President Le Pen would pose a threat not only to Europe’s internal order, but also to its external security. Her manifesto has relatively little to say about defence and foreign policy: Russia is referred to once, indirectly (the war in Ukraine has shown that “the policy of fait accompli has gradually become the norm” in international relations). China is mentioned as the country from which COVID-19 came; the US is the only country directly criticised, for deploying its law extra-territorially. But her concrete foreign and security policy proposals would be a significant departure from the post-Cold War French approach. They are founded on folie de grandeur: having described France as the world’s second largest power by geographical extent (based on the extent of its maritime zone around French Polynesia and other Indian Ocean and Pacific territories) she calls for a policy of “free hands” – that is to say, not being tied down by alliances. That is a policy prescription for a super-power, not a medium-sized European power that has decided to undermine its partnerships in the EU as well as NATO. Even the post-Brexit UK has tried to compensate for lost influence in the EU by increasing its political and military investment in NATO and in its bilateral relationship with the US
So we should not underestimate the stakes. The war in Ukraine, the pandemic, the climate emergency and the incomplete monetary union all call for a leap forward in European integration rather than a retreat to a nostalgie pour la nation. However, as I argued in Fault Lines #5, for this to happen Treaty change must be on the table and the debate on this must be taken out of the hall of mirrors of high politics and exposed to full public view.

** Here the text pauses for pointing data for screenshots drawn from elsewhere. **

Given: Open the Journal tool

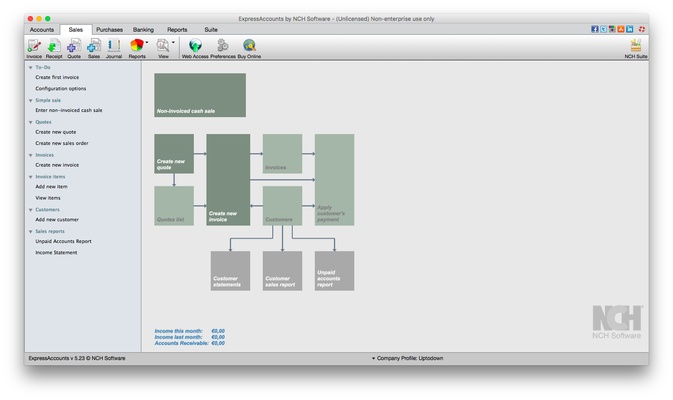Looking at the screenshot, I should (113, 47).
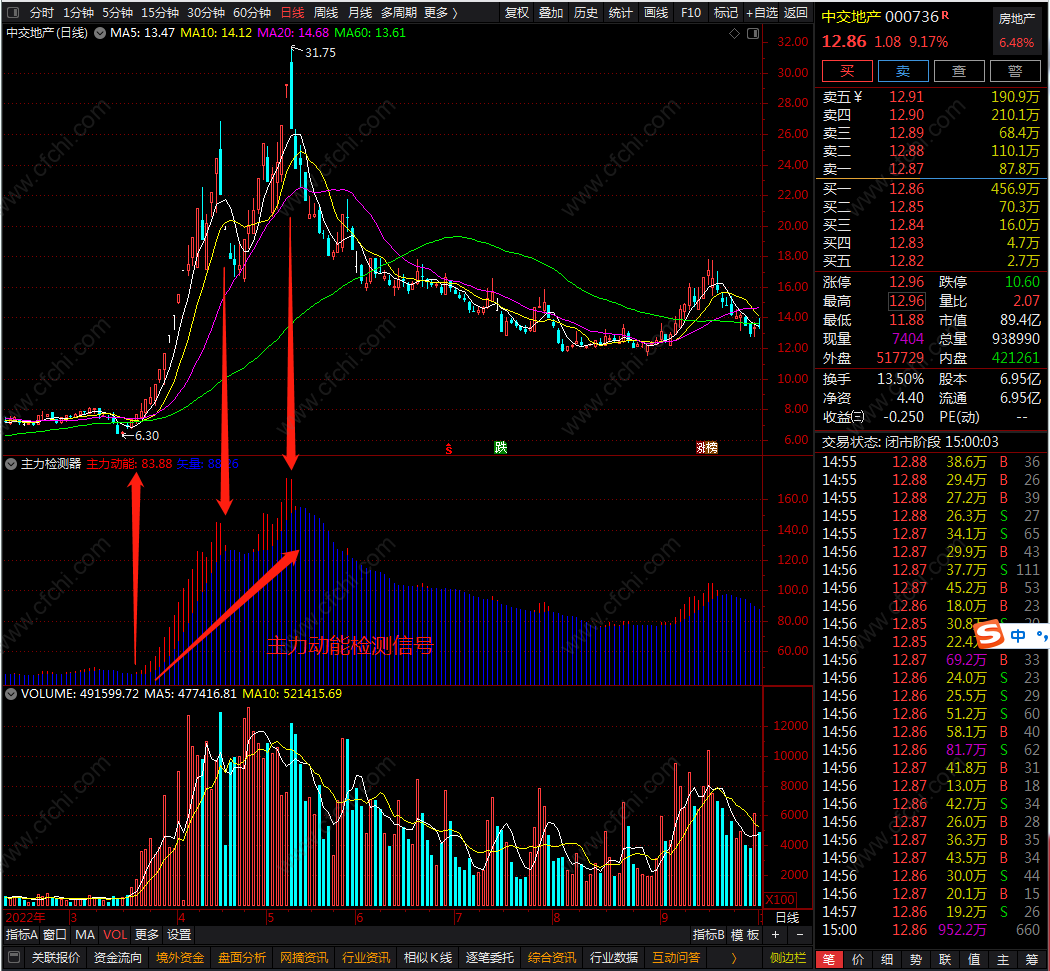Click the small window icon left of 关联报价
This screenshot has width=1050, height=971.
click(13, 958)
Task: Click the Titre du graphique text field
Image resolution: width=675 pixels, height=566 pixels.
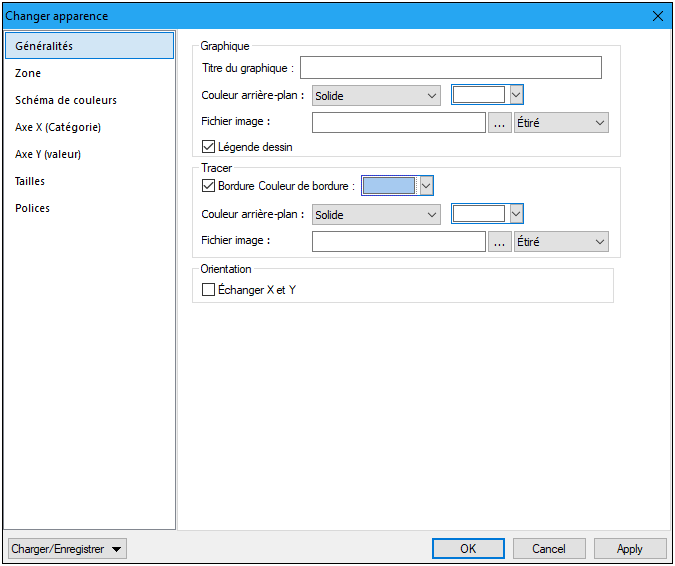Action: (450, 68)
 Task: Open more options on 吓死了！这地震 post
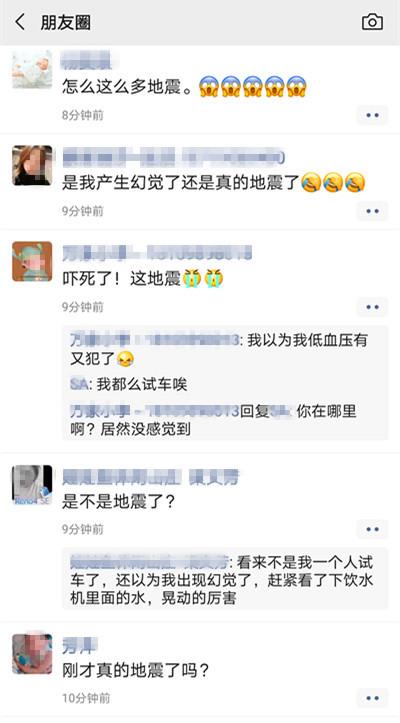372,307
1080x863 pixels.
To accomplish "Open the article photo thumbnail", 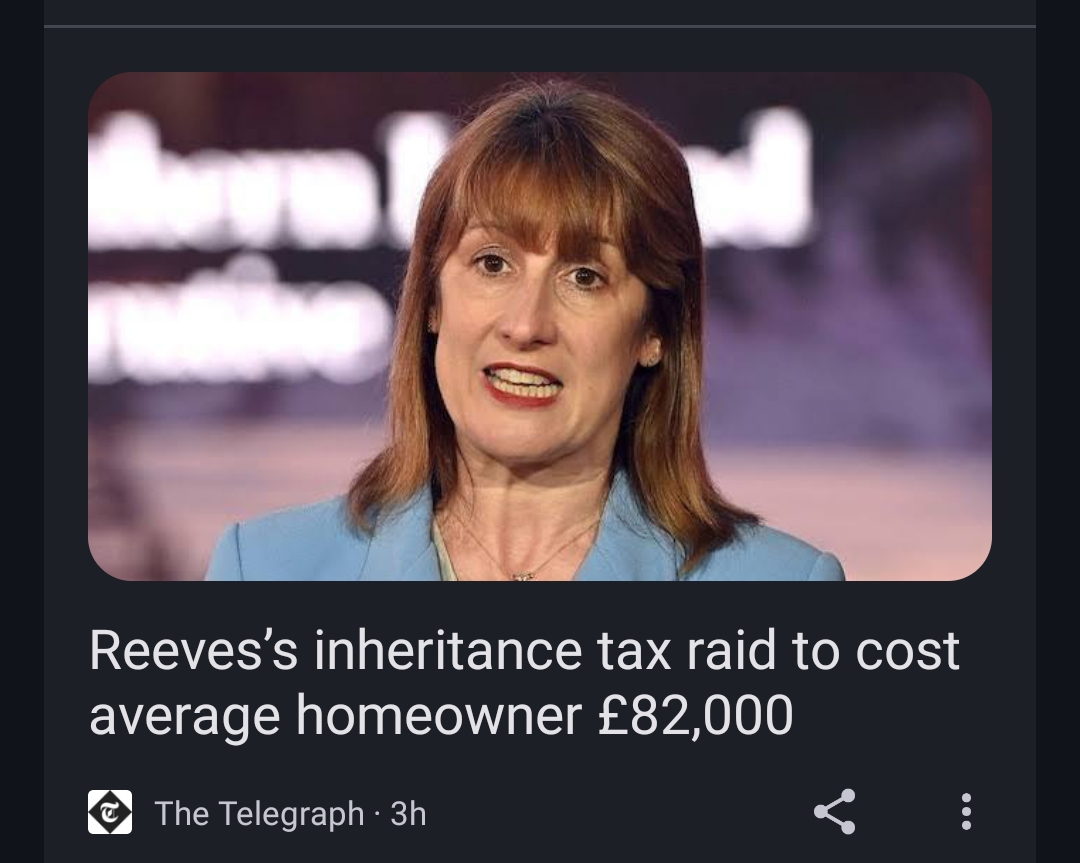I will tap(540, 326).
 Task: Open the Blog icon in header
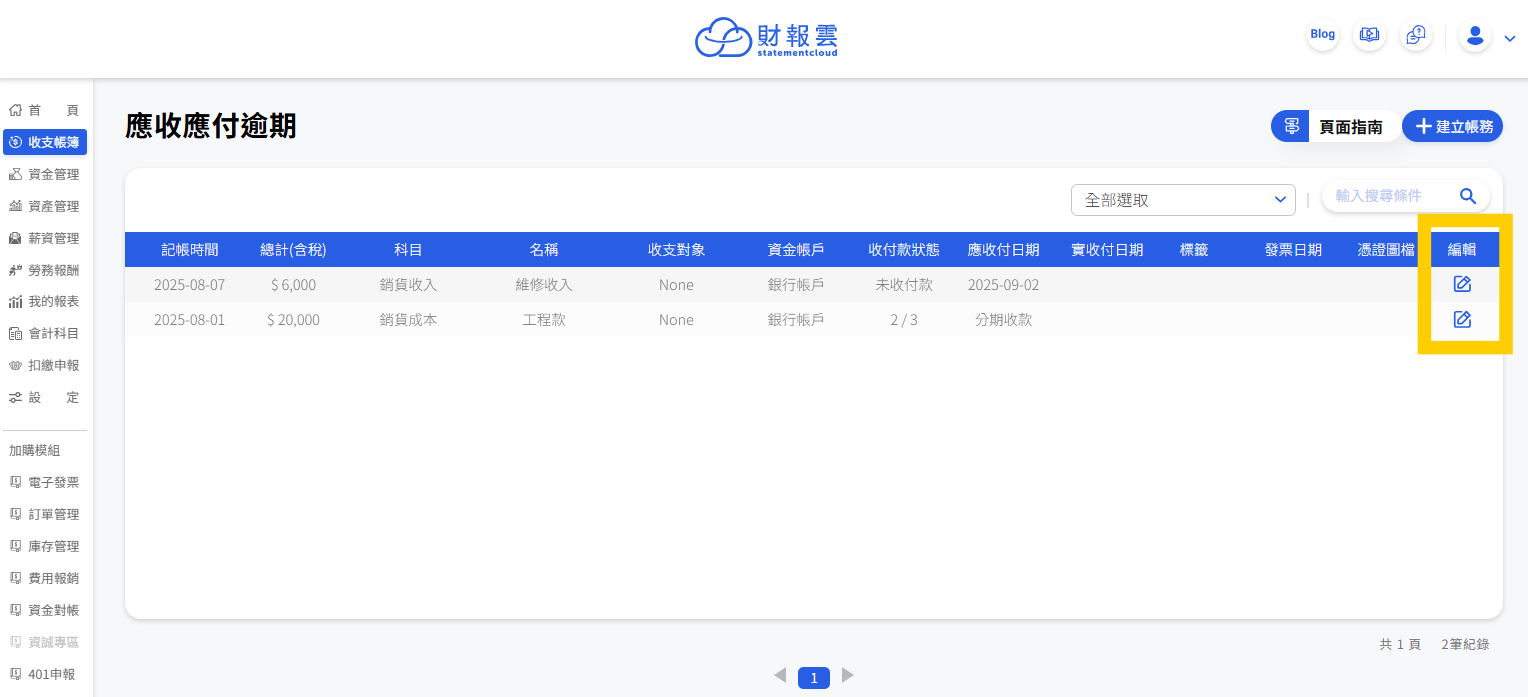pos(1322,35)
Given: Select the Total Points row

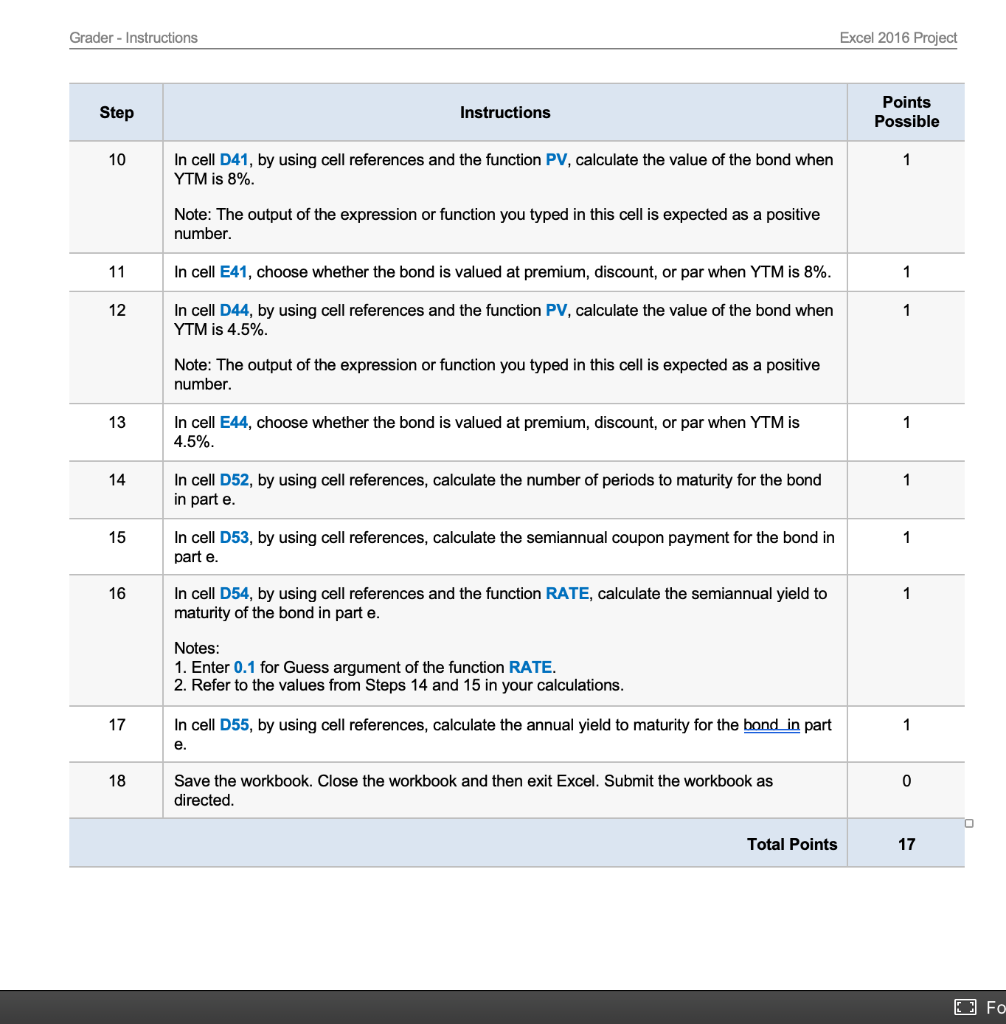Looking at the screenshot, I should (x=792, y=844).
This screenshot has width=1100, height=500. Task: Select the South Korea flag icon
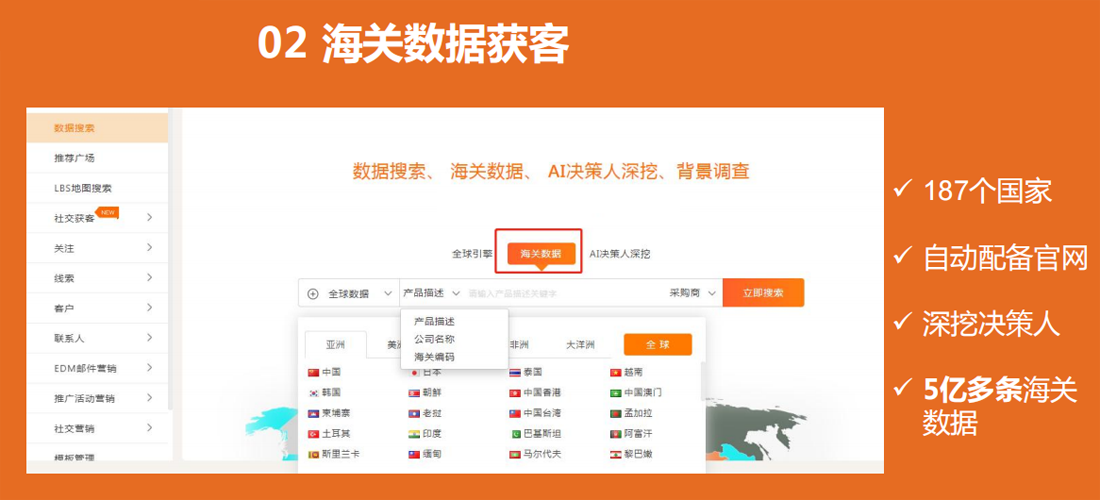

On April 24, we face yet another election where the outcome is said to be ‘existential’ for each side. The stakes around politics as the crises of our age multiply and exacerbate keep ratcheting up. And yet, we must acknowledge the damage that is done to our democracy by the constant delegitimisation of the other side. Our polarised political systems are ill-suited to grappling with the challenges we face: a new consensus must emerge for a politics of progress to gain ground.
The Fench political establishment, like that elsewhere in the democratic world, cannot seek to defeat a challenger like Le Pen once every five years: it must take the fight to them every day and win popular acclaim and consent for a new politics that properly confronts the general crisis of the 21st century.
April 24 should be the start of that project, not its ending.